Net proceeds from the event will benefit the Memorial Sloan-Kettering Pediatric Cancer Center, the Boomer Esiason Foundation Fighting Cystic Fibrosis and Tic Toc Stop. More than 500 individuals have participated in the tournament the past three years that has raised in excess of $200,000 for charity.
Registration and lunch will begin at 11 a.m. with a 12:30 p.m. shotgun start for the scramble-format tournament. A cocktail reception, dinner and an awards presentation will take place at 5:30 p.m.
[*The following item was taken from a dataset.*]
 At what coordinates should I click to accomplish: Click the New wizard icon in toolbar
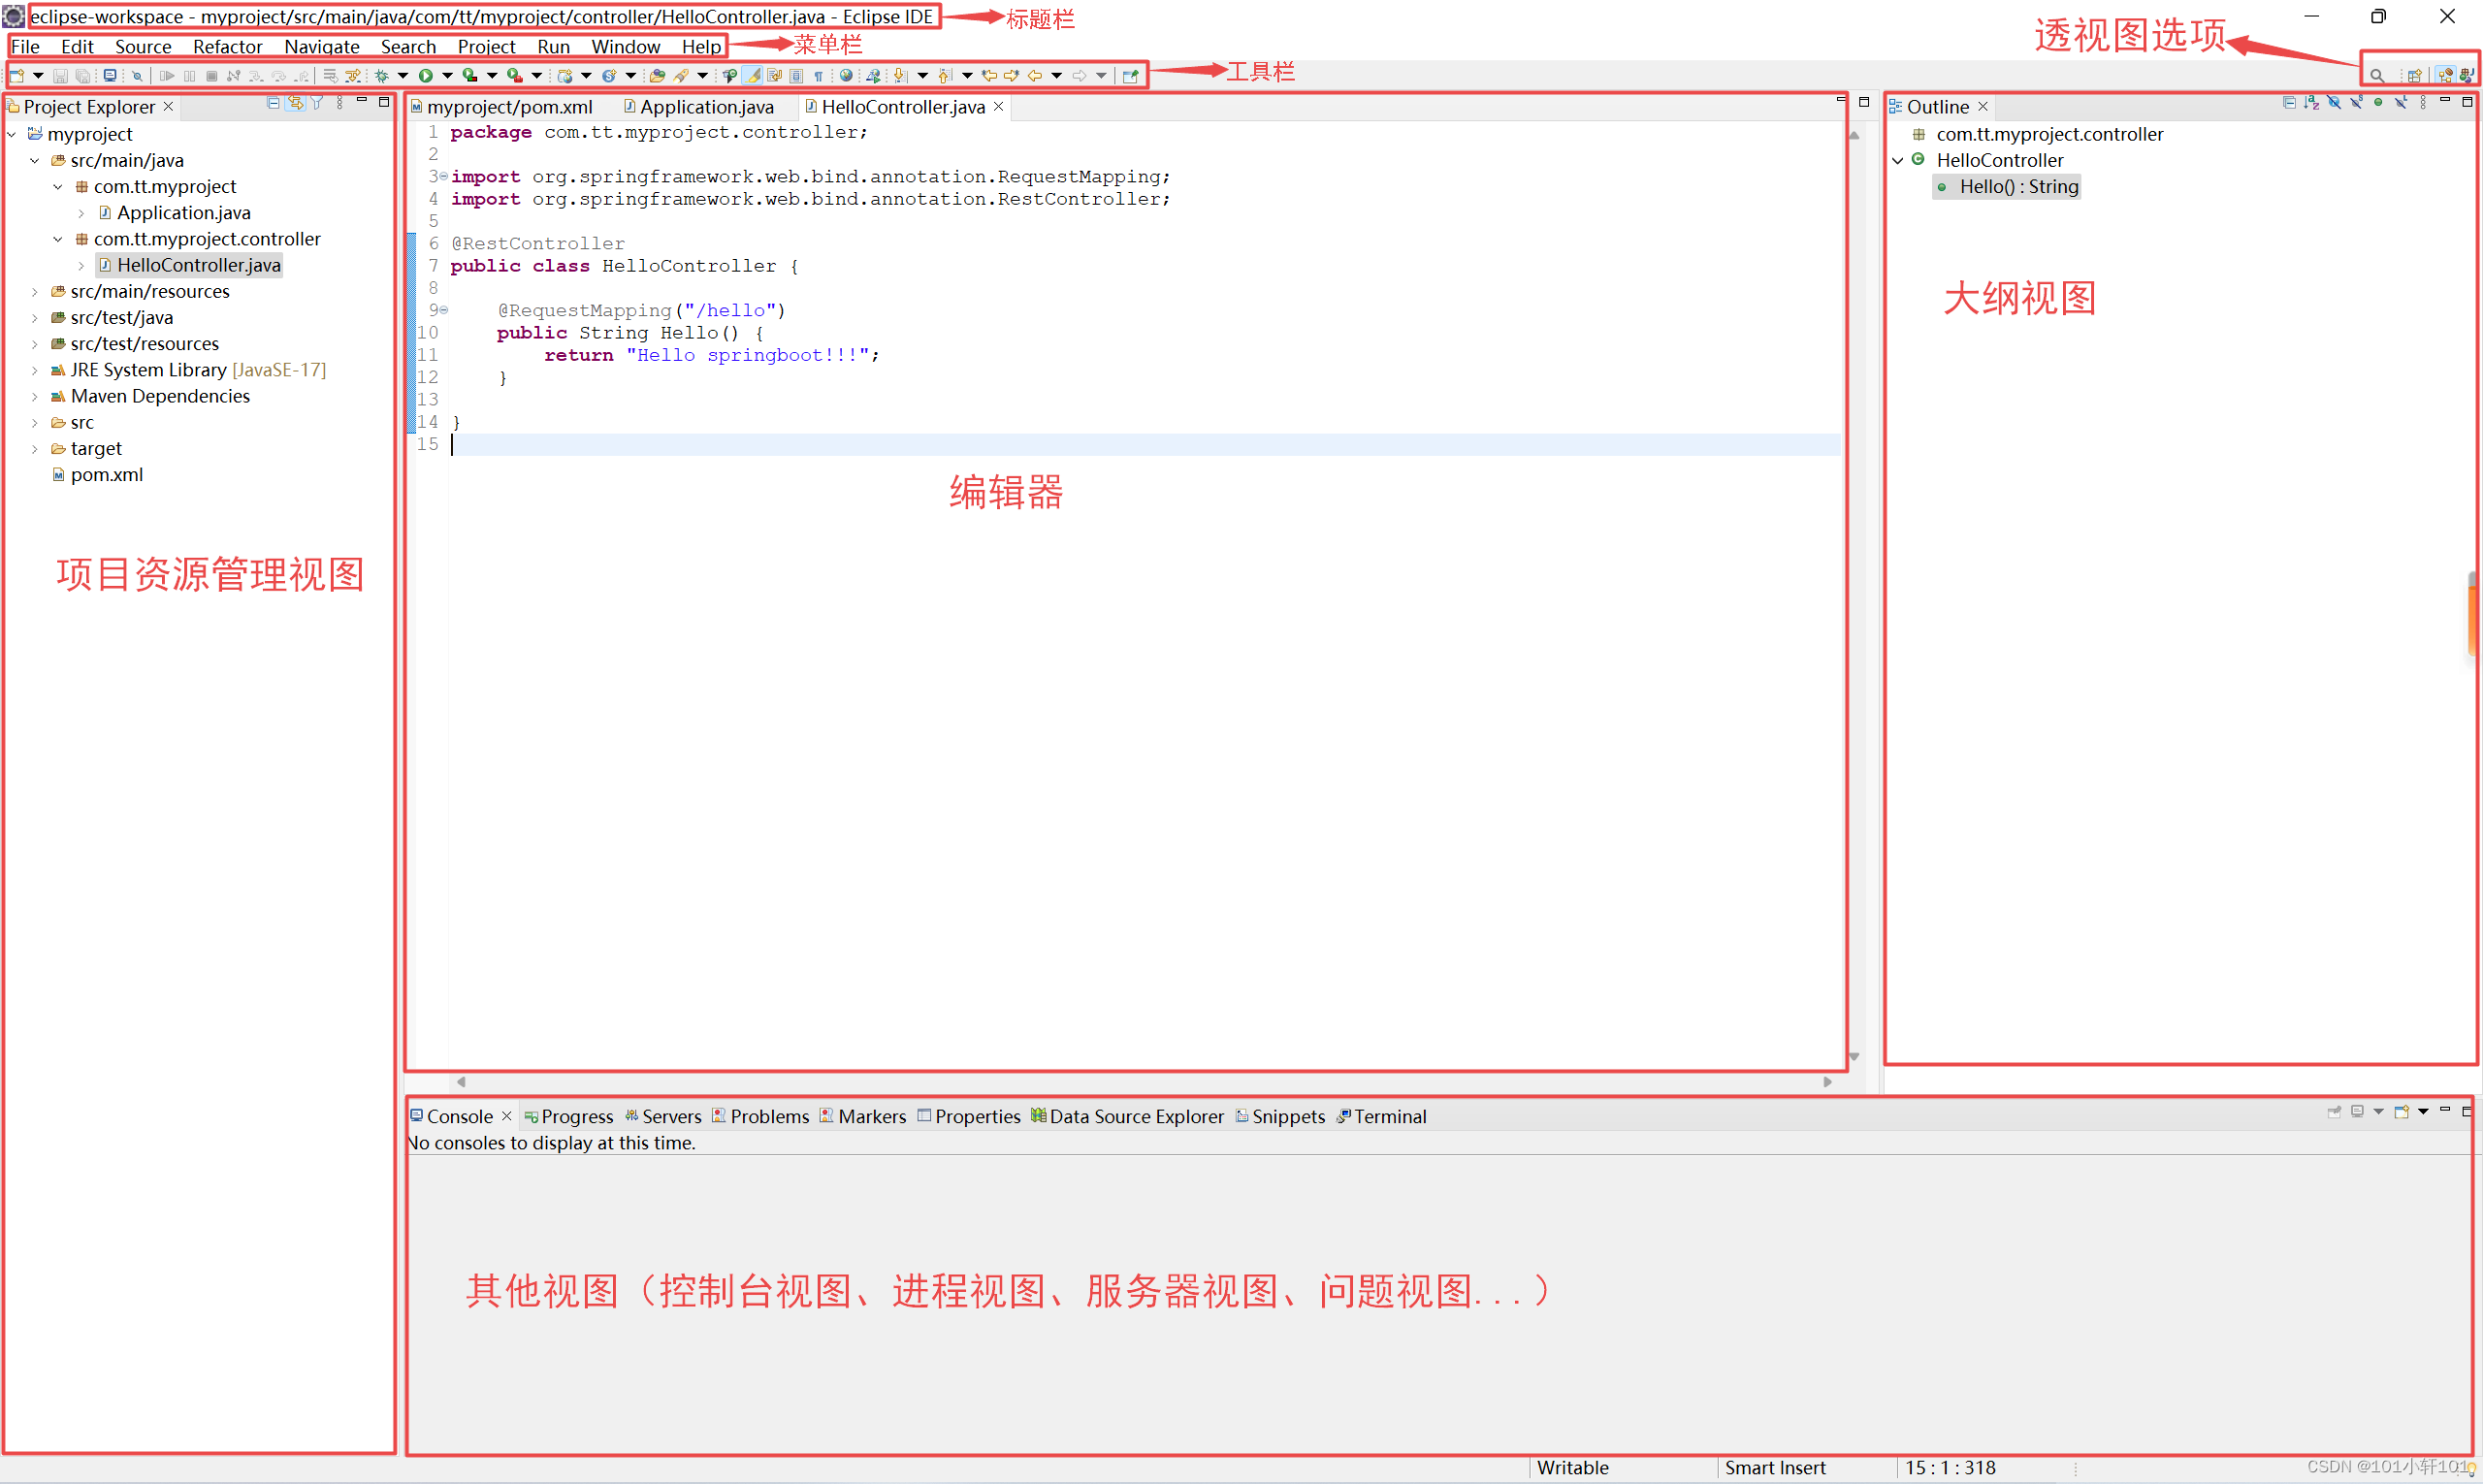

For more information, fans can call (646) 977-8902.
This year’s tournament includes various well-known guests, including Yankees alumni Mickey Rivers, Cecil Fielder and Mike Torrez plus Yanks chief operating officer Lonn Trost and general manager Brian Cashman as well as former and current players from local New York-area pro sports teams. Among the players will be former Giants players Ottis Anderson, Stephen Baker, Mark Bavaro, David Diehl, Jeff Feagles and Brian Kelley; Notre Dame football announcer Don Criqui; Rutgers football coach Kyle Flood; Princeton basketball coach Mitch Henderson; Matt Martin of the Islanders; former Syracuse player Don McPherson and WFAN Radio “Boomer & Carton Show” co-hosts Boomer Esiason and Craig Carton. The “Benigno and Roberts Show” on WFAN-AM 660/-FM 101.9 will also be broadcast live from the event from 10 a.m. to 1 p.m.
The New Era Pinstripe Bowl will take place this year Saturday, Dec. 27, at Yankee Stadium between teams from Atlantic Coast Conference and the Big Ten Conference.